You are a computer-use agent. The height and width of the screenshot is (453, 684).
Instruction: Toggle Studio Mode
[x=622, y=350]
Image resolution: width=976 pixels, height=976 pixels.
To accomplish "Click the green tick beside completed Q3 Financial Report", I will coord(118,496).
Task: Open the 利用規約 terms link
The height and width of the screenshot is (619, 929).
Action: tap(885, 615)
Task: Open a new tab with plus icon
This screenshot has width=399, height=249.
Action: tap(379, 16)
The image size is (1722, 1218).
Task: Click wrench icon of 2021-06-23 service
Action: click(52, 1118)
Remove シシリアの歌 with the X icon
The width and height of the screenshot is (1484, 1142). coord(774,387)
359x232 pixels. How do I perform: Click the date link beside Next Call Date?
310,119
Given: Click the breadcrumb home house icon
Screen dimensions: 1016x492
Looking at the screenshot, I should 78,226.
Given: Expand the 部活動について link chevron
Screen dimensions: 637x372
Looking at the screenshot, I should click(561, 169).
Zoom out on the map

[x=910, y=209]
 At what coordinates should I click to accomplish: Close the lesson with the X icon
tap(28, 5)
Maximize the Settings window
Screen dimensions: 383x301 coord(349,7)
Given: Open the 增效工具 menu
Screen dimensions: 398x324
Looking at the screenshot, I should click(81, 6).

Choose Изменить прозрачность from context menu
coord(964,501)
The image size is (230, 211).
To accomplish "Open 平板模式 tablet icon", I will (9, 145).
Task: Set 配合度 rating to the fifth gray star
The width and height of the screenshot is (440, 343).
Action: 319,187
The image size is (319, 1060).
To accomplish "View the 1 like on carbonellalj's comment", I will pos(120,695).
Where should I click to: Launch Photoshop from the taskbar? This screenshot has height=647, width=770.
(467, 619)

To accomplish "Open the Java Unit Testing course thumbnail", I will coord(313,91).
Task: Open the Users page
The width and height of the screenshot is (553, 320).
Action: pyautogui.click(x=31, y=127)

☆ ☆ ☆

**Task instructions**
Please output the lines of the listing above that fall in the stretch from the one with "The image size is (230, 211)." through the one with "Task: Open the Users page", exactly and only those.

**Exercise output**
The image size is (230, 211).
To accomplish "Open 平板模式 tablet icon", I will (9, 145).
Task: Set 配合度 rating to the fifth gray star
The width and height of the screenshot is (440, 343).
Action: 319,187
The image size is (319, 1060).
To accomplish "View the 1 like on carbonellalj's comment", I will pos(120,695).
Where should I click to: Launch Photoshop from the taskbar? This screenshot has height=647, width=770.
(467, 619)

To accomplish "Open the Java Unit Testing course thumbnail", I will coord(313,91).
Task: Open the Users page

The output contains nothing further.